Mobile Payments, Apple vs Google

Burak Ilgıcıoğlu
Contactless World
Published in
4 min readApr 24, 2016

This post was originally published on Medium.

Back in 2010, NFC was a huge thing within the payment professionals community. Every single bank, payment processor, carrier and fintech company (this term was not in the mainstream media back then) had some sort of mobile payment project. Each mobile payment meeting was starting with the agenda of how the mobile payment figures would boom in the next 2 years. Well, things didn’t turn out that way.

Essentially, payment is the authorisation of a person’s credentials for a certain amount of exchange by the financial institution that granted a risk limit to the transacting party requesting the product or service. When the NFC was supposed to be booming, the medium for the payment service was the so called secure element on the phone, which was the SIM card. This medium was owned by the carriers and they tried to make a big deal out of this ownership. Well, things didn’t turn out that way, either!

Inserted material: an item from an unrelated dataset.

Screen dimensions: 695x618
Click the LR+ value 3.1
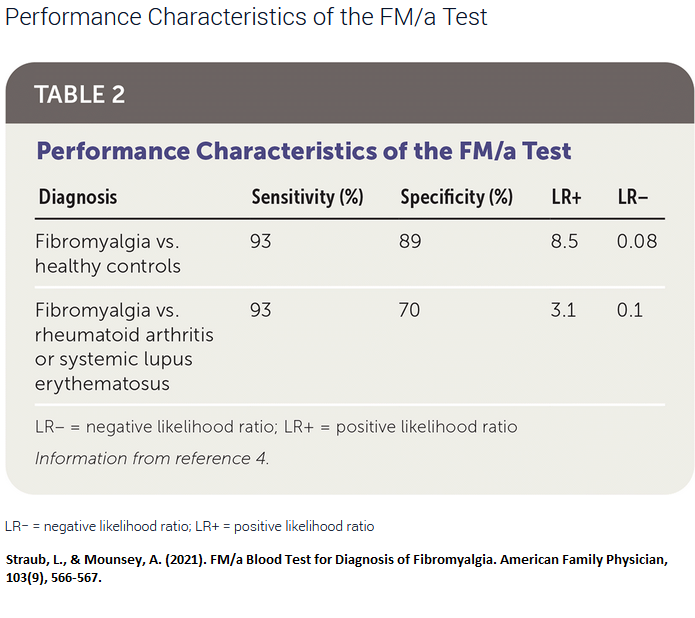pos(563,310)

After the end of the SIM era, Google and Apple announced their value propositions to the mobile payment space.

Google provided the almost equivalent medium of the SIM for hosting the payment medium on the mobile devices. This is what we call Host Card Emulation, HCE. HCE existed before Google, but it was Google who made it available to a market at large. Google, being the platform owner of the Android eco-system, is the enabler for the mobile payments without the need of a third party between the customer and the financial institution. It is a pure software implementation, it is a balanced sharing of power between the customer, financial institution and Google. For the records, Google’s own mobile payment product Android Pay is another story.

Apple, then launched the ApplePay with typical Apple product features. It is a mobile wallet offering to the iPhone owners. The financial institution is somehow blurry within the service. Apple controls the hardware and software and no one else -including the iPhone owner him/herself has much option to act on his/her own other than what Apple is guiding. The mobile device becomes an interactive channel for the financial institution with its customer where the financial institution has no control over the whole experience other than provisioning the payment card.

The SIM based experiences showed the industry that the payment itself is not something that the customers are quite willing to accept on a mobile device. Especially considering all the hassle that the customer needs to go through for enabling the payment card on the device. Plastic cards are still very convenient to store, use and experience as a whole. When proposing the customer to use the mobile device instead of the plastic card, you need to provide the convenience of using an app on a smart phone that people choose over the computer; super fast, easy and intuitive. Learning curve must be natural. And this is not enough, smart phones have a lot of capabilities, you need to integrate components that make sense for people to use like location based offerings, personalised notifications for transactions, contextual reminders, etc. to create value over the plastic card experience. The traditional low acceptance levels of contactless readers is also not helping the mobile payment experience, but new mandates seem to overcome this issue in a few years. Also, Samsung Pay needs a special attention here, it comes with magstripe support on select devices, which is a unique proposition in the mobile payment space.

From the platform point of view, Google clearly is way ahead of Apple. Android platform for mobile payment is available worldwide right now, open and free, while Apple is selecting the countries to penetrate based on its own platform specific capabilities and restrictions. Almost all Android based mobile payment products except global players like Google, Samsung, LG, have been integrated with some financial service offerings like logging in with card PIN or mobile banking credentials, due date reminders, campaign offerings, limit monitoring, etc. Android is a platform where companies are free to choose what to and not to offer.

In the Apple world, financial institution is limited to a spot in the Apple Wallet and have no chance to provide any other service except the card image. There is no way to access the capabilities of the mobile device in order to enrich the mobile payment experience.

But when it comes to user profile, Apple is far more ahead in terms of customer base who are willing to and capable of making payments with the mobile phone. Android platform is quite fragmented, not just in terms of device attributes, but the user space is also not quite eligible for card payments. Although Android dominates the smart phone industry, Apple users are much more open to spend money on mobile apps and are more high profile than Android people.

iOS defines the user interface in a very intuitive way and iPhone users are very quick to pick up the experience as it is meant to be. Apple Pay is no exception to this. Enabling the card, making payments and deleting the card are all very smooth processes.

Android is far more behind this. Every single mobile payment application is unique for the whole process. People generally are not aware if their phone supports the contactless payments, since even same model devices have different variants in different regions.

So, when we look at the big picture, there is a long way to go for the time being. Apple is slowly gaining ground by penetrating into more countries and Android payment experience is slowly being streamlined. Masses are going to continue choosing convenience over security, price over quality and we will see how far the mobile payment products will go.